Activity
An exact transcription of the data below is needed.

Stored data
==*==

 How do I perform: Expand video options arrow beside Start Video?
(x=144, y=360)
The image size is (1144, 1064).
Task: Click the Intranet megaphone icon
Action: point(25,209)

==*==

Output
 How do I perform: Expand video options arrow beside Start Video?
(x=144, y=360)
The image size is (1144, 1064).
Task: Click the Intranet megaphone icon
Action: point(25,209)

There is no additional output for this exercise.